Attempt 4 - Full manual approach
Another way I thought as an option, was a full manual approach. Didn’t implement it yet. But the concept was when a player finishes the parkour, it would fetch a latest top 5, manually add the new entry if it was faster, do a sort and store the end result again, for example as a JSON table or something.
But when I gave it more thought it could create conditions. For example, when two players finish at the same time. They both get the latest top 5, do their adding and sorting and depending how all those async processes go, the second player could overwrite the data of the first.
(Although less likely than duplicate keys in the memory store, it doesn’t feel right, and there should be a better/simpler method.)


And now I’m out of ideas for how I should approach this. :frowning: #PleaseHelp :pray:

For future readers, I ended up with the following architecture.

  • When a player finishes a parkour, I put the results in a MemoryStoreQueue (MemoryStoreQueue | Documentation - Roblox Creator Hub)
    => This resolves the race condition if two players finish simultaneously.

  • Then I have a MemoryStore in which I store a Table of the top 5 with expiration at midnight by calculating the number of seconds left for today. This way, the leaderboard is refreshed daily.

  • I then have a coroutine that reads from the MemoryStoreQueue, and if a new entry was placed in the queue, fetches the last top 5 and updates it if needed.

There could still be an issue if two servers pick up the same or different records simultaneously from the queue. So it would be even more solid if only one server could read from the Queue and process it. But I haven’t seen a way to limit a coroutine to a single server. So would still appreciate help/feedback on that part :slight_smile:

Typically you would have a “leader” server doing the calculations. You can store the leader in a different memory store. If there is no leader then the current server becomes a leader. You can refresh the leader every 1,5,60 minutes.

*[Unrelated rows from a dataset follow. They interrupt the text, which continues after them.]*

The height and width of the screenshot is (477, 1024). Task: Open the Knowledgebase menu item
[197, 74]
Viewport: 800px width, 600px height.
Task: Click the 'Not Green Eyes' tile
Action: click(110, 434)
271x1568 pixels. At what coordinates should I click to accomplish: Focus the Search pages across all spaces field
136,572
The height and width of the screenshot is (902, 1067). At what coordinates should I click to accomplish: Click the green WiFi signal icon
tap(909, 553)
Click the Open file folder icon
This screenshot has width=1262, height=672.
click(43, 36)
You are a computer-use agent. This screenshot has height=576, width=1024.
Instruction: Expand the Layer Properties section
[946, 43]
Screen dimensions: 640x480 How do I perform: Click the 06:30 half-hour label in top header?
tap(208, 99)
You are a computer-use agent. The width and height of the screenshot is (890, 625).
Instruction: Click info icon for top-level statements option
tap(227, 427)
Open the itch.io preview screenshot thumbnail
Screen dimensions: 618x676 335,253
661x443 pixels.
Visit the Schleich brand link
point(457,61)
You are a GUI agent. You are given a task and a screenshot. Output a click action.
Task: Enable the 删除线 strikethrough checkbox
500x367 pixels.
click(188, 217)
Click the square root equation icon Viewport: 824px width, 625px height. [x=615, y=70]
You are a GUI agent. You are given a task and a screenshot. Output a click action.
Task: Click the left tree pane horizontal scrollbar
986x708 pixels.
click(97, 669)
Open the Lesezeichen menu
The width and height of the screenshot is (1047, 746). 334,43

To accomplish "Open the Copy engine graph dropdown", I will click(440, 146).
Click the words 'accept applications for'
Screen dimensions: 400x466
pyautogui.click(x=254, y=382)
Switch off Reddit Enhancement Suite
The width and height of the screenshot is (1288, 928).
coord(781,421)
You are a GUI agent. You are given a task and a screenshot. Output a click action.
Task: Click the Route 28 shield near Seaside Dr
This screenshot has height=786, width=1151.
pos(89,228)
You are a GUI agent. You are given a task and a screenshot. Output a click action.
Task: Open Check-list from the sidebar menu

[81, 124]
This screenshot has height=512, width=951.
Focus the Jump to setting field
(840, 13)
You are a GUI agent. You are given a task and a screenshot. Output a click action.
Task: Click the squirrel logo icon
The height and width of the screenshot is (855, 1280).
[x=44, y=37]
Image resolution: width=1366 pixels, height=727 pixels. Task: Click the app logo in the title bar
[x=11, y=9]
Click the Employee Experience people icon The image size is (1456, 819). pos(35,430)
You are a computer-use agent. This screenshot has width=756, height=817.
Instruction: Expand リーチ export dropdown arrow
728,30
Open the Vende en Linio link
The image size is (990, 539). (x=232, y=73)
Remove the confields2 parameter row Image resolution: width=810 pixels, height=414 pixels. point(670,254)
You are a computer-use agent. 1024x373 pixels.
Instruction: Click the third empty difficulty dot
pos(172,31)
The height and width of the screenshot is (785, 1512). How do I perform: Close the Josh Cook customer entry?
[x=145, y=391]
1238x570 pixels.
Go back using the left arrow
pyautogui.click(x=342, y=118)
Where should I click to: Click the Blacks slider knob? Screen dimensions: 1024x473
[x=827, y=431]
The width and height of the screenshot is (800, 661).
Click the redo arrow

Now, for you race condition and memory queue, I think that’s unnecessarily complicated. If you just used UpdateAsync on the memory store, there cannot be race conditions. On UpdateAsync only one server performs the operation on the memory store. If two servers were to call it at once, then one server would perform the update first; the other server would block until the first one finishes and then it would get an updated version on which to perform its calculation.

Overall, I found memory store queues useless in most scenarios.

PS: Your first approach with multiple datastores per day is completely fine. There is absolutely no issue in creating multiple tables. But memory stores are just faster, so it’s better to do that for short lived data.